Every year, the EU Council adopts a fishing plan for EU waters which allocates a certain number of fishing days to specific groups of vessels. This includes a "Cod recovery Plan" for the protection of cod in the West of Scotland and the North Sea.
In March 2008, a Scottish fishermen's association lodged a complaint with the Ombudsman about the allocation of fishing days for 2007. The association alleged that the Commission had erroneously interchanged data in two columns of a document that served as a basis for the Council Regulation. In the case of the West of Scotland, this mistake led to a reduction of fishing days allocated for the relevant category of vessels from 280 to 252. According to the association, the reduction in the number of fishing days should have instead been applied to the North Sea.

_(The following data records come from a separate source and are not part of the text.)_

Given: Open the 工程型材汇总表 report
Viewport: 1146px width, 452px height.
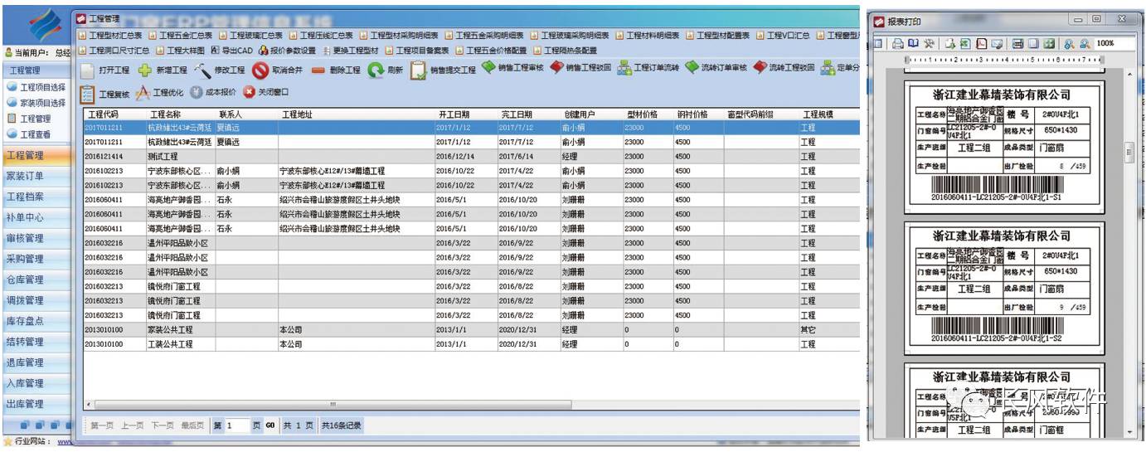Looking at the screenshot, I should (x=114, y=36).
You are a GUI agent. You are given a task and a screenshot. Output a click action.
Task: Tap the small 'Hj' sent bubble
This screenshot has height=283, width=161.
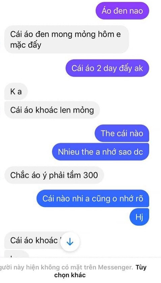tap(139, 217)
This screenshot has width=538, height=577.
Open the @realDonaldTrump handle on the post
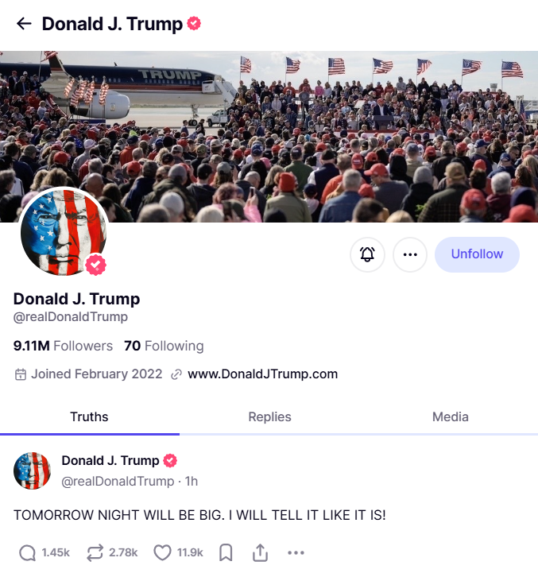point(118,482)
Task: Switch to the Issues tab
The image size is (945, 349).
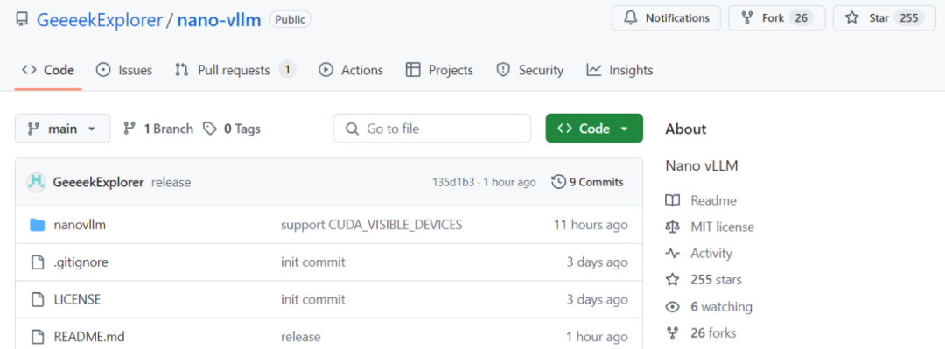Action: click(124, 70)
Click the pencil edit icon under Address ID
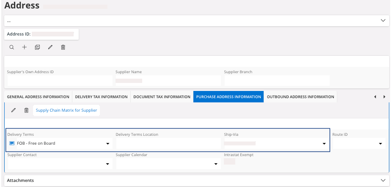The image size is (391, 187). 50,47
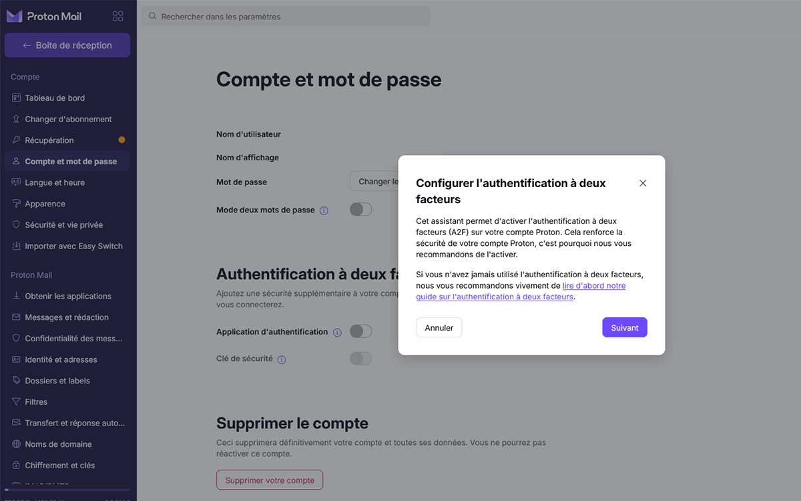Toggle the Clé de sécurité switch
The image size is (801, 501).
click(x=361, y=359)
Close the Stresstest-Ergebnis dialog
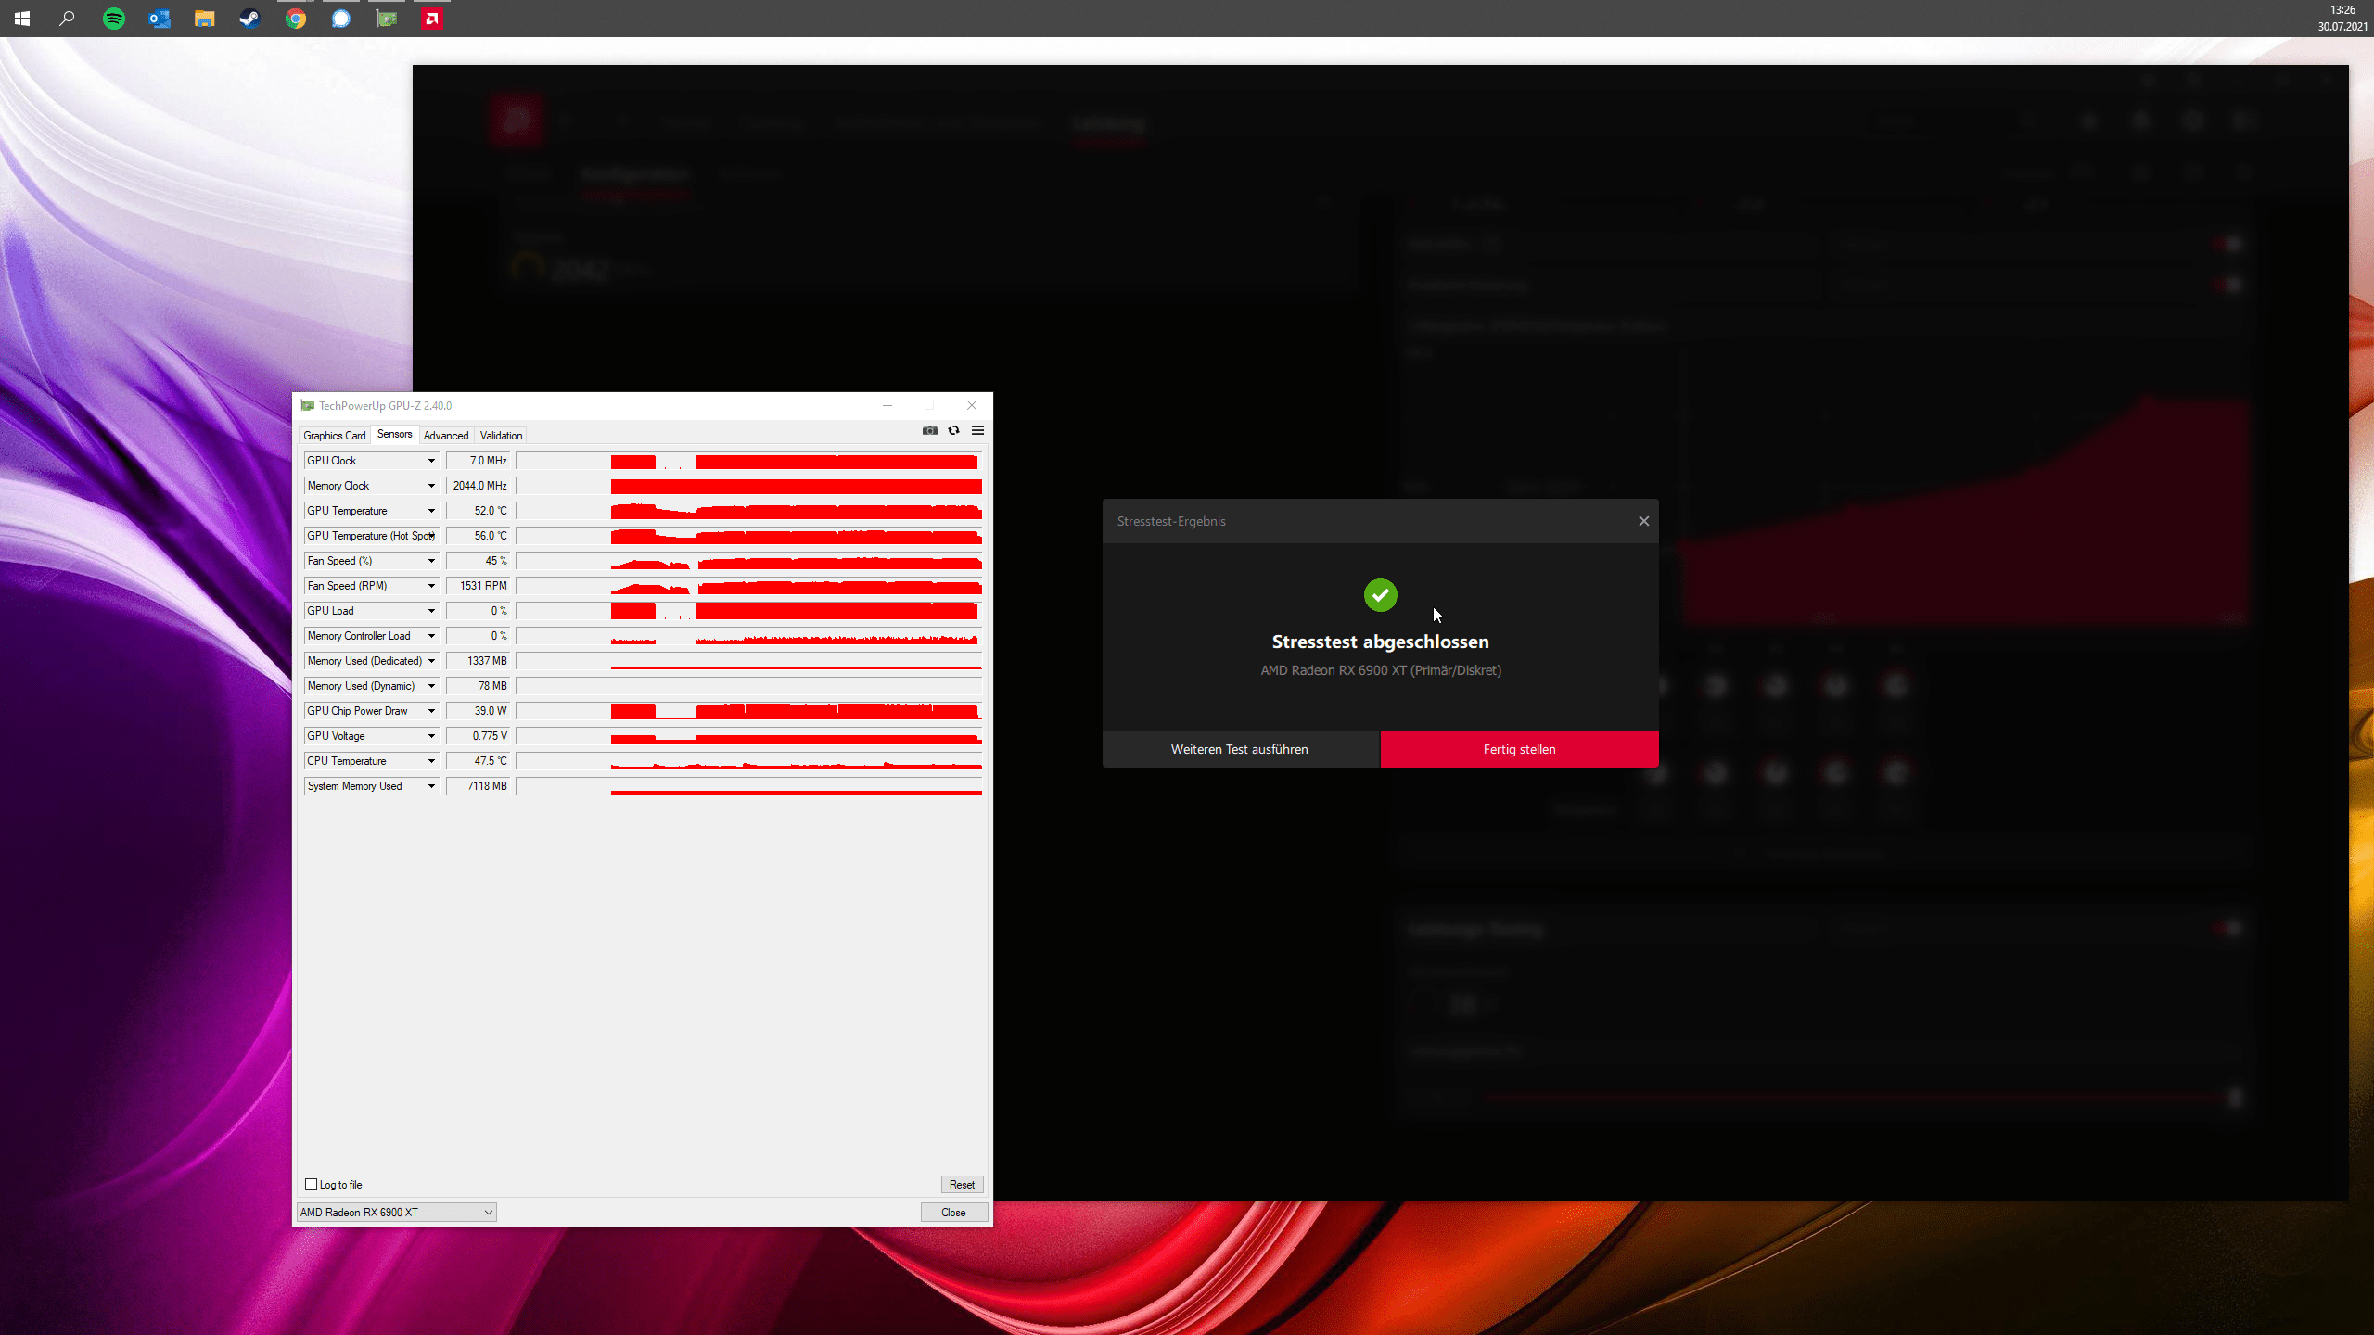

In its opinion, the Commission explained that it had checked the figures and adopted the view that no mistake had been made.
During his investigation into the complaint, the Ombudsman found that the Commission had indeed made an administrative mistake in the relevant document concerning the allocation of fishing days. According to the Ombudsman, the data in the columns for the West of Scotland and the North Sea had been erroneously interchanged, as the complainants had alleged. Since the mistake went unnoticed, it was included in the final Council Regulation on the allocation of fishing days for 2007.
The Ombudsman has urged the Commission to correct its error, pointing out that the mistake might have knock-on effects for subsequent years. The Commission should give a detailed opinion on the matter by 30 April 2009.